No description provided.

peterschmidt85 · 2025-05-28T05:44:14Z

examples/distributed-training/trl/README.md

+      - ACCELERATE_LOG_LEVEL=info
+      - WANDB_API_KEY
+      - MODEL_ID=meta-llama/Llama-3.1-8B
+      - HUB_MODEL_ID


What is HUB_MODEL_ID environment variable?
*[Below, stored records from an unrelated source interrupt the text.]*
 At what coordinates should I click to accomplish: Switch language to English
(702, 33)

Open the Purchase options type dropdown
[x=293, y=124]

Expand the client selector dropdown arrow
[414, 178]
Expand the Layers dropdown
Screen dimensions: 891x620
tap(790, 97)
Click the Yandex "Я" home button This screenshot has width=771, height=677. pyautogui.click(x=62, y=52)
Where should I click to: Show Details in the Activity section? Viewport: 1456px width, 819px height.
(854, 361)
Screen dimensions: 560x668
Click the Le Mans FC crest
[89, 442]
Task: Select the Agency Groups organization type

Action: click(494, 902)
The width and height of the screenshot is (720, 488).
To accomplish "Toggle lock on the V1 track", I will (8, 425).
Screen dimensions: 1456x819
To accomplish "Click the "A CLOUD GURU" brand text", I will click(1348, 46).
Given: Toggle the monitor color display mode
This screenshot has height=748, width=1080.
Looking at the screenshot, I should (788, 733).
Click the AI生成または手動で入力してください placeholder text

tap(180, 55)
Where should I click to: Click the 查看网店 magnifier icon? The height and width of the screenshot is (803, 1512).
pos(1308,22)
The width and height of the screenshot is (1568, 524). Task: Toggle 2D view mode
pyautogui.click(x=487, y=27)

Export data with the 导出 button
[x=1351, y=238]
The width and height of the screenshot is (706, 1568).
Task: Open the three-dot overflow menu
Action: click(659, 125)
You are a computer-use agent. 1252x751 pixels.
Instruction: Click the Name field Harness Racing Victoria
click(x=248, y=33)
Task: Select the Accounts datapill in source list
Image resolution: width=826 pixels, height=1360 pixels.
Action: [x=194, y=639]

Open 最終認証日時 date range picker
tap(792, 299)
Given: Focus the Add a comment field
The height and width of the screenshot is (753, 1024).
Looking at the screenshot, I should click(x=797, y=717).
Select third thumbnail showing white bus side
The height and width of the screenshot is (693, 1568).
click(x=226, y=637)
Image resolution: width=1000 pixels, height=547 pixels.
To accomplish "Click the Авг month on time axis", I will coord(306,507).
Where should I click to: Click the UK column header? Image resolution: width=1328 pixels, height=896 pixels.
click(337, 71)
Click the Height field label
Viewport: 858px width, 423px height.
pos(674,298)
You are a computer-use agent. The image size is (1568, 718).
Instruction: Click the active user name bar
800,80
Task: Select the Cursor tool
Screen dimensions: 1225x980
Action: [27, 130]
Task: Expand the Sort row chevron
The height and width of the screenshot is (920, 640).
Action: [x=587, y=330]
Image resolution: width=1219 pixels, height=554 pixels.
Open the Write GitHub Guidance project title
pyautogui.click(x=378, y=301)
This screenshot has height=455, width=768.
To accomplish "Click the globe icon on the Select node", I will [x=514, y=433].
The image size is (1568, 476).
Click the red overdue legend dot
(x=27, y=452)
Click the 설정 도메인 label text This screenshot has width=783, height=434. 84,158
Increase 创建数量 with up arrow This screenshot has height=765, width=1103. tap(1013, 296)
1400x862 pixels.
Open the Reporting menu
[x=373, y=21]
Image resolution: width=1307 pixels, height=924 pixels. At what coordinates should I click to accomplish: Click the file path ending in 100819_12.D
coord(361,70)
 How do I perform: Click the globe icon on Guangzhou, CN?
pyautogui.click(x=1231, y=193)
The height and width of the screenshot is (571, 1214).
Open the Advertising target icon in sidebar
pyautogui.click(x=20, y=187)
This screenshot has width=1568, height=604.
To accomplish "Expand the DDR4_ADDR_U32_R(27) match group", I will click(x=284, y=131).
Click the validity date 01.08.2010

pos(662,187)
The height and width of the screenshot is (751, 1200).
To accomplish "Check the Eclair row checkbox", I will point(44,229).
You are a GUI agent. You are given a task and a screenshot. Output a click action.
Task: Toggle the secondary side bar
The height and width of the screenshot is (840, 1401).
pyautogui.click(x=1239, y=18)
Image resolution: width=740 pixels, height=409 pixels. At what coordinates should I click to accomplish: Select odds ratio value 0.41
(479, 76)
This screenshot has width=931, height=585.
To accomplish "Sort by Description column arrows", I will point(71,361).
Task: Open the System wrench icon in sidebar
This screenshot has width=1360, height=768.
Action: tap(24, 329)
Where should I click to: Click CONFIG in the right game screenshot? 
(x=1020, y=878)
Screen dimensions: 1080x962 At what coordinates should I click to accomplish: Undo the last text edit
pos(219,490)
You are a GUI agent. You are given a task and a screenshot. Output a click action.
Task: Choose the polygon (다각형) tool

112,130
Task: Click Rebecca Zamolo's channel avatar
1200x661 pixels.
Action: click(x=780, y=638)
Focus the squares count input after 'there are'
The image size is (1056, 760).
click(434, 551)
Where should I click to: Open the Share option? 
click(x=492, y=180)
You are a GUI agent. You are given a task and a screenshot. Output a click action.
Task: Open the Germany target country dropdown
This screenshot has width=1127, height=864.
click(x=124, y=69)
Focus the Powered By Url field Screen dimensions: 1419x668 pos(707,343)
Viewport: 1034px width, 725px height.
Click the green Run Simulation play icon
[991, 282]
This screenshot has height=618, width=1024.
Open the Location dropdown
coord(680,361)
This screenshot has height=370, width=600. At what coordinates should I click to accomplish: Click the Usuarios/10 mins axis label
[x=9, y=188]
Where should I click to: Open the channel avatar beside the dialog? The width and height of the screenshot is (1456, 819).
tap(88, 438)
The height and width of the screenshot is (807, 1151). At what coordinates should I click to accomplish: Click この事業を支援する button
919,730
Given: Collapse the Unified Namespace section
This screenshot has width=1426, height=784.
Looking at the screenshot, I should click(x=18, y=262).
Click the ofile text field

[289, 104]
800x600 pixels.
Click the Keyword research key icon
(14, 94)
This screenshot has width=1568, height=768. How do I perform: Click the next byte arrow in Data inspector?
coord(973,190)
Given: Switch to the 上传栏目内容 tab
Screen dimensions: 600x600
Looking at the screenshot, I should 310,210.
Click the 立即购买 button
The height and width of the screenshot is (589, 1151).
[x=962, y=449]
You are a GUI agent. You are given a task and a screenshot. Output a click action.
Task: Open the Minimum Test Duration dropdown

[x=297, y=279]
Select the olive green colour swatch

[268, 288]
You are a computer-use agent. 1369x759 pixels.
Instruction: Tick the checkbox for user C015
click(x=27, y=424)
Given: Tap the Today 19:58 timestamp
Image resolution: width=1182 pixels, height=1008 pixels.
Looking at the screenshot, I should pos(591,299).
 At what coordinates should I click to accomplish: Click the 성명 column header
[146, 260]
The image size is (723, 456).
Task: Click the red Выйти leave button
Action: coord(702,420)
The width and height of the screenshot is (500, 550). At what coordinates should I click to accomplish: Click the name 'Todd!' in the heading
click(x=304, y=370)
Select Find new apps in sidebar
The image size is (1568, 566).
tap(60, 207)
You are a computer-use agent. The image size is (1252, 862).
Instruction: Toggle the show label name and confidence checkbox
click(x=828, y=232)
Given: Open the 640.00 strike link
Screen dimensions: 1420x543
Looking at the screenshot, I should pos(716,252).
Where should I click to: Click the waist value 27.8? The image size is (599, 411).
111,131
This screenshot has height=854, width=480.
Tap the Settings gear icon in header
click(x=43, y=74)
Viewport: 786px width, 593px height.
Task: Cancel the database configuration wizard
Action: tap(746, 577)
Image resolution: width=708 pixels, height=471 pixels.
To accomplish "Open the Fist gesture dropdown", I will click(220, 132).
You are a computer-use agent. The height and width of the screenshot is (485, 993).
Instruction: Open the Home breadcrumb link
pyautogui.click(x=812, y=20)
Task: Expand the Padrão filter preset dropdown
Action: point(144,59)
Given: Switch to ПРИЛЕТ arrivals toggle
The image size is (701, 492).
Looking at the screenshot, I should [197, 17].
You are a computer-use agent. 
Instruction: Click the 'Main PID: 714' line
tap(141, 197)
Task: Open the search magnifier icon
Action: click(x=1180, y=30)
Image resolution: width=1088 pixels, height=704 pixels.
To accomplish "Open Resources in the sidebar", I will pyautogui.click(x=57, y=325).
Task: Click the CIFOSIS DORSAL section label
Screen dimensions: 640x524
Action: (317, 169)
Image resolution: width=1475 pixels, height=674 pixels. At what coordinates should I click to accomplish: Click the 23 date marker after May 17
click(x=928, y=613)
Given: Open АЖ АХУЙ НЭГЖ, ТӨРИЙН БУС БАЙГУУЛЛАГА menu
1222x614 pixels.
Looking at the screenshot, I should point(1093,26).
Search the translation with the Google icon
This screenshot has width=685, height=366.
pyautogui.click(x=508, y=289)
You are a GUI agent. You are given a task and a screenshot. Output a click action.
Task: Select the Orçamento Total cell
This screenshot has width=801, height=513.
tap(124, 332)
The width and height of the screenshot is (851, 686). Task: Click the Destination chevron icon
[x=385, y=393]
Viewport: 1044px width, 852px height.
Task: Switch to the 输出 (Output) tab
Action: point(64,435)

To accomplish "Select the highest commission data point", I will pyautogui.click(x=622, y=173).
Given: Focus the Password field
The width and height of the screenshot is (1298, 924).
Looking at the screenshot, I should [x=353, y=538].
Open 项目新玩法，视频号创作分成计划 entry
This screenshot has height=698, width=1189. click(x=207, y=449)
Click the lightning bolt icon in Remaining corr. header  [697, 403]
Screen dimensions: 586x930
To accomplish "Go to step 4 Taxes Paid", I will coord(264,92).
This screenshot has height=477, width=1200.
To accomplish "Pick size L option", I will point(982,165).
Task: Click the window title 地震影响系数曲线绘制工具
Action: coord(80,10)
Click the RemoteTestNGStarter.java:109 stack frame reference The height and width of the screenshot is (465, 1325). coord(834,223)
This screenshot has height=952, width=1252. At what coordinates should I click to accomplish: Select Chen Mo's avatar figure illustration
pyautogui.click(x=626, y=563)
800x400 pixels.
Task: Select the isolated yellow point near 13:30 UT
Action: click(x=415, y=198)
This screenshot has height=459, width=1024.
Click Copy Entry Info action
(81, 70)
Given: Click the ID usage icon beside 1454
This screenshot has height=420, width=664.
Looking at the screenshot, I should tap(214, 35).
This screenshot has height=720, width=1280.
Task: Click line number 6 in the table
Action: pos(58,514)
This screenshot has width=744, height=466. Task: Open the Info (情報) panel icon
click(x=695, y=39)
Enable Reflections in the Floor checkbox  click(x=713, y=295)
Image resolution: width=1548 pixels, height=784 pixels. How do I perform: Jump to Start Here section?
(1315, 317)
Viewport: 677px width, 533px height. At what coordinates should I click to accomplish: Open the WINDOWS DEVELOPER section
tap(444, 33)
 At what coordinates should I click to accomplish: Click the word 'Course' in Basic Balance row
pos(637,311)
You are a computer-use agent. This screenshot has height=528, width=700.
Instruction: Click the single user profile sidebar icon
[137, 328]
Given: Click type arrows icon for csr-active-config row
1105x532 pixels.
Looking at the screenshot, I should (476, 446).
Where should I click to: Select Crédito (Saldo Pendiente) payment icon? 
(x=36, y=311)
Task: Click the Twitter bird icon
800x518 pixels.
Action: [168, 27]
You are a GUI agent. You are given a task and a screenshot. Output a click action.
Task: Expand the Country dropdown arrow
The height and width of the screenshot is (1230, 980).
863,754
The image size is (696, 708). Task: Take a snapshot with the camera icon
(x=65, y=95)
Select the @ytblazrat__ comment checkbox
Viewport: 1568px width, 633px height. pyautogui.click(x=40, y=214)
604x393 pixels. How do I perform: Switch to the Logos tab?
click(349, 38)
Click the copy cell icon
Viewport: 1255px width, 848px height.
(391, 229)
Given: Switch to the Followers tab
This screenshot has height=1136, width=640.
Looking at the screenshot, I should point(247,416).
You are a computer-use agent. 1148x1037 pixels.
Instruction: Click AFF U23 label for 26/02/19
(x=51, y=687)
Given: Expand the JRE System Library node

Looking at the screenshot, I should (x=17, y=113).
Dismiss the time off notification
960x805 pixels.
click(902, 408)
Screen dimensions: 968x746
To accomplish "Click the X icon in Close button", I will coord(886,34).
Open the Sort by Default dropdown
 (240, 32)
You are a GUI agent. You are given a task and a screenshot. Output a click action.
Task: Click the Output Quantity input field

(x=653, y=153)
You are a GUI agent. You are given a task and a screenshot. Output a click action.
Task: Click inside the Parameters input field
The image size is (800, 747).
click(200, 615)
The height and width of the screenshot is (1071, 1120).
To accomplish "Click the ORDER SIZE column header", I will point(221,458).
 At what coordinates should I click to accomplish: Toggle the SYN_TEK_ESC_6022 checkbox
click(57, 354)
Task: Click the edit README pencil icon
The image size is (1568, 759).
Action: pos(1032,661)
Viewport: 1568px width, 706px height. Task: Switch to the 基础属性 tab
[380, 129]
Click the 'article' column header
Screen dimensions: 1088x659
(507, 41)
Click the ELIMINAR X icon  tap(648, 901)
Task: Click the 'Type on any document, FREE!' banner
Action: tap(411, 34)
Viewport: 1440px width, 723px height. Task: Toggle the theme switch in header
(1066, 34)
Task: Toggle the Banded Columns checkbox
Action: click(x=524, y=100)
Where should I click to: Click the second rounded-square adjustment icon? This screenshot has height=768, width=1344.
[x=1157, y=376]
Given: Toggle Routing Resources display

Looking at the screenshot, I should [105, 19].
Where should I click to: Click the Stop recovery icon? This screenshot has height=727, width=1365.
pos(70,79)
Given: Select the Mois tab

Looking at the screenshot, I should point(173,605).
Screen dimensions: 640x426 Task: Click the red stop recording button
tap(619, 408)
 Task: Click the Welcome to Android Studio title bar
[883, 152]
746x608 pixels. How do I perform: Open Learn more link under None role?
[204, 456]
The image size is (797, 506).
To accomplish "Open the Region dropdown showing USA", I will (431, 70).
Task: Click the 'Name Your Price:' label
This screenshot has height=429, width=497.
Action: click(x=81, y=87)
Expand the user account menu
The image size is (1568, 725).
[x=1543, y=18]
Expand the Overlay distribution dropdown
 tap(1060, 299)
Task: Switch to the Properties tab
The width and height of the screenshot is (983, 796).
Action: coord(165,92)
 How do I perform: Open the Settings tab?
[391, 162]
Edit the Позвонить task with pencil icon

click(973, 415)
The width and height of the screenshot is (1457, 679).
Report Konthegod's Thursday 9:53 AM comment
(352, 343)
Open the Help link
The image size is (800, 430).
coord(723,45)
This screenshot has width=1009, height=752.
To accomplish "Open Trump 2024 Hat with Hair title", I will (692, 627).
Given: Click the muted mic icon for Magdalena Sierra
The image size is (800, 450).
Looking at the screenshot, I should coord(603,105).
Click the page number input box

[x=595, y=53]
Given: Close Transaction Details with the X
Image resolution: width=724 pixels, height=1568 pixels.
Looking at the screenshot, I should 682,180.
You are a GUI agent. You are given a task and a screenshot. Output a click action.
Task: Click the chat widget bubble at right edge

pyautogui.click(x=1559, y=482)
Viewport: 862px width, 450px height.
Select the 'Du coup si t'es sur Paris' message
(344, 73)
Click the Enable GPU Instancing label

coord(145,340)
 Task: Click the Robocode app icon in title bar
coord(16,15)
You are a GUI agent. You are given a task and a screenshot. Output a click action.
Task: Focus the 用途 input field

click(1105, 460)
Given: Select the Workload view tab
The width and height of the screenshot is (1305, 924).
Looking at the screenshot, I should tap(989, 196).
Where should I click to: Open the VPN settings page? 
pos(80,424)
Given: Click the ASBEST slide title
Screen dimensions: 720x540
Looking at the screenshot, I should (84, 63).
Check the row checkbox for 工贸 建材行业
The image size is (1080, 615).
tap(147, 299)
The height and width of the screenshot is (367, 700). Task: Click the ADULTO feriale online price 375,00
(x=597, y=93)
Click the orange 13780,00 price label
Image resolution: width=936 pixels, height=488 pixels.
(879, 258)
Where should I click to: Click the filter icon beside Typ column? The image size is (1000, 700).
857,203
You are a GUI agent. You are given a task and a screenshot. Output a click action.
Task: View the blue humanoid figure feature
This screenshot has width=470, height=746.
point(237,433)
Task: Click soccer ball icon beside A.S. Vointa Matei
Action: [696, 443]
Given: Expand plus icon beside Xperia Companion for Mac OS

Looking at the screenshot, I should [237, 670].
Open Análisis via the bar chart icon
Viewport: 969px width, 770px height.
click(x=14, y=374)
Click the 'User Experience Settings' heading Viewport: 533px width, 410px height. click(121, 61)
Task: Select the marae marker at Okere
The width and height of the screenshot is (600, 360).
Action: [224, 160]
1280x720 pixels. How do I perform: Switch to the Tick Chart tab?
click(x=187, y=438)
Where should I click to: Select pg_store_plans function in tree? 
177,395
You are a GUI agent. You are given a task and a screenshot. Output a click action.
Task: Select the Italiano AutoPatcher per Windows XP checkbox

How is it diffrenent in this context from MODEL_ID. Why does the Axolotl examample, use HUB_MODEL_ID=meta-llama/Meta-Llama-3-70B?

@peterschmidt85 HUB_MODEL_ID : Repository ID where the model will be pushed on Hugging Face Hub (format: username/repo-name)

I will remove the assignment HUB_MODEL_ID=meta-llama/Meta-Llama-3-70B and only use HUB_MODEL_ID as in TRL example.

peterschmidt85 · 2025-05-28T05:49:33Z

examples/distributed-training/trl/README.md

+
+
+!!! Note
+    We are using the NGC container because it includes the necessary libraries and packages for RDMA and InfiniBand support.


Do you know which specific drivers are missing in dstack's default Docker image?

cc @un-def

@peterschmidt85 As far as I remember dstack's default Docker image was issuing this error. libnccl-net.so was not found.

lambda-cluster-node-001:1652:1652 [6] NCCL INFO NET/Plugin: Plugin load returned 2 : libnccl-net.so: cannot open shared object file: No such file or directory : when loading libnccl-net.so lambda-cluster-node-001:1652:1652 [6] NCCL INFO NET/Plugin: Using internal network plugin. lambda-cluster-node-001:1651:1651 [5] NCCL INFO cudaDriverVersion 12080 lambda-cluster-node-001:1651:1651 [5] NCCL INFO Bootstrap : Using eno1:172.26.135.50<0> lambda-cluster-node-001:1651:1651 [5] NCCL INFO NET/Plugin: No plugin found (libnccl-net.so)

peterschmidt85 · 2025-05-28T05:51:25Z

examples/distributed-training/trl/README.md

+
+    # Commands of the task
+    commands:
+      - pip install transformers


Why use separate pip install commands instead of a single pip install command with multiple packages?

What about using uv pip install in examples since we now recommend uv?

I will update with uv pip install

peterschmidt85 · 2025-05-28T05:52:16Z

examples/distributed-training/trl/README.md

+      - git clone https://github.com/huggingface/trl
+      - cd trl
+      - pip install .
+      - accelerate launch


For such multi-line commands as accelerate launch, should we use - | syntax?

@peterschmidt85 Yes, we can use - | like below for every multi-line commands.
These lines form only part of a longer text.